Survey finds US refiners capable of processing more light, sweet crude

US refiners have more than enough capacity to process the growing volumes of light, sweet crude oil that will be produced in the next few years, a survey commissioned by the American Fuel & Petrochemical Manufacturers found.

US refiners have more than enough capacity to process the growing volumes of light, sweet crude oil that will be produced in the next few years, a survey commissioned by the American Fuel & Petrochemical Manufacturers found.

“With the results of today’s survey, we know without a doubt that our refiners are ready and able to process the increasing US supply of light, sweet crude,” AFPM Pres. Charles T. Drevna said as the survey’s results were released on Mar. 18.
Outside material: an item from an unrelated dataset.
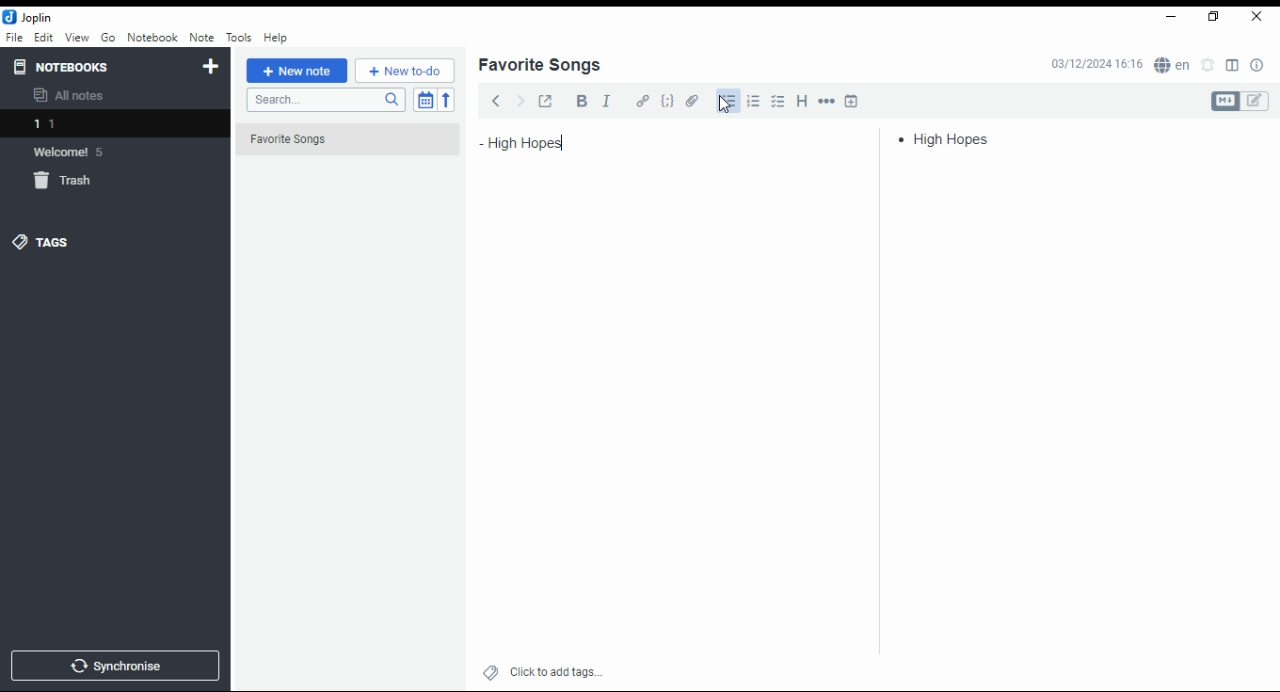 Image resolution: width=1280 pixels, height=692 pixels. Describe the element at coordinates (643, 100) in the screenshot. I see `hyperlink` at that location.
Varis Consulting conducted the survey in November and December in which 23 companies voluntarily provided information on 69 refineries, representing 61% of total 2014 US processing capacity in 2014. The highest response came from the Gulf Coast, East Coast, and Midwest regions where much of the new production is being used, it said.

Respondents said they planned to run an additional 730,000 b/d of very light crude in 2016 than they did in 2014. With more favorable access and economics, they have the capability to run an additional 800,000 b/d of the new crude oil—for a total of 1.5 million b/d—in 2016 than what they ran in 2014, they indicated.
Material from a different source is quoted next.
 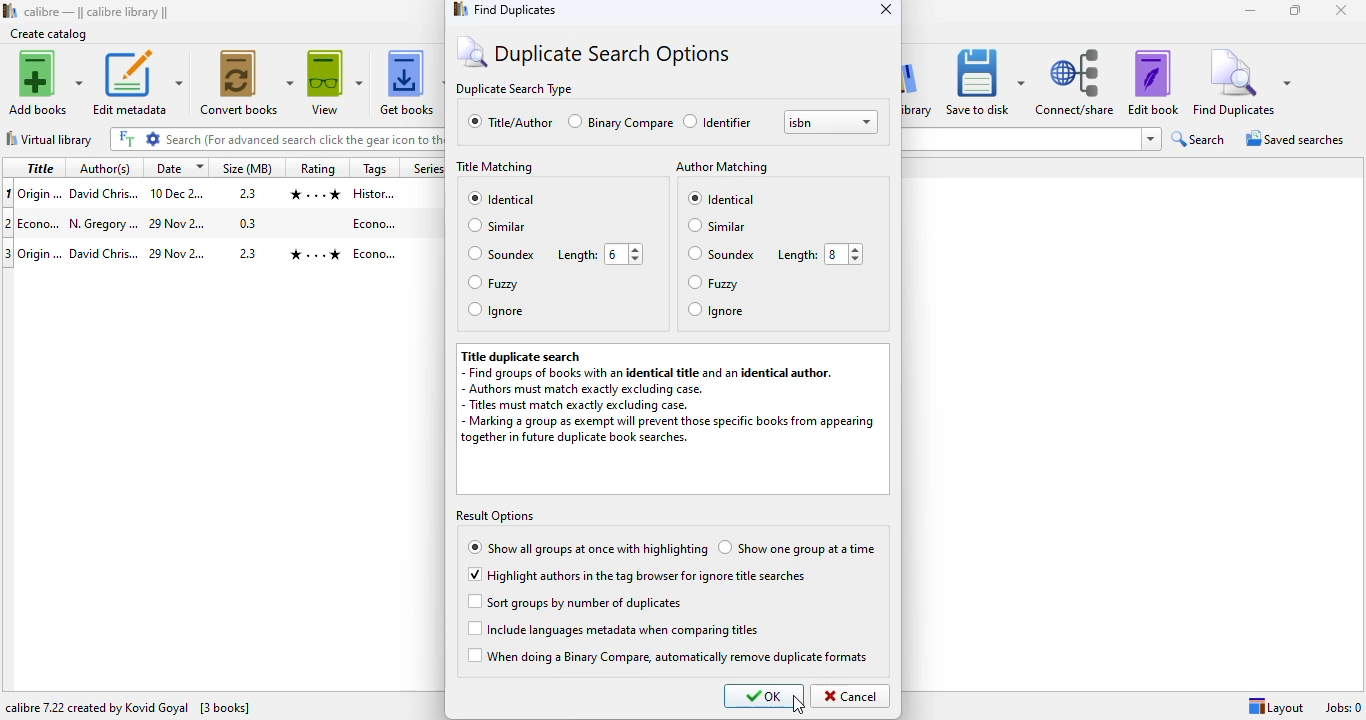 I want to click on fuzzy, so click(x=493, y=283).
“Respondents will achieve their plans to increase use of this new crude production by continuing to reduce imported light and medium quality crude oils and by investing to better utilize this domestic resource,” the survey said.
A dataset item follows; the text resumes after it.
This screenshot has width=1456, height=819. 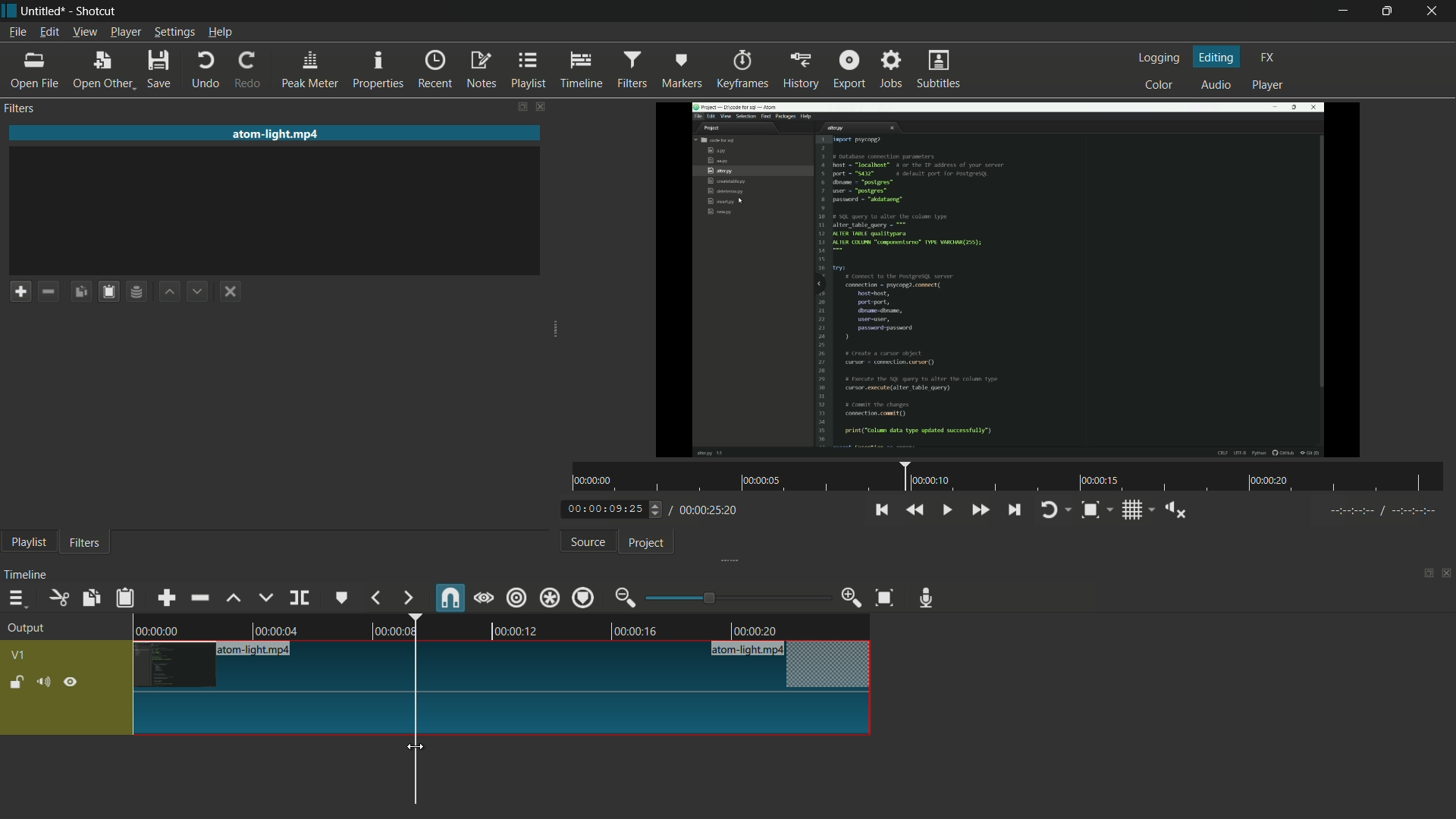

It said that with nearly 40% of total US refining capacity unrepresented in the findings, total US oil industry plans to increase light crude production, as well as physical capacity to process more of it, represents even larger potential volumes.

“Inadequate delivery infrastructure has delayed US refinery access to the new production, but significant changes and expansion in this infrastructure have and will continue to occur,” the survey said.

“The domestic energy renaissance is boosting our economy and benefiting our national security and our refining industry—the world’s largest and most advanced—which is fully capable of handling this production growth,” Drevna maintained.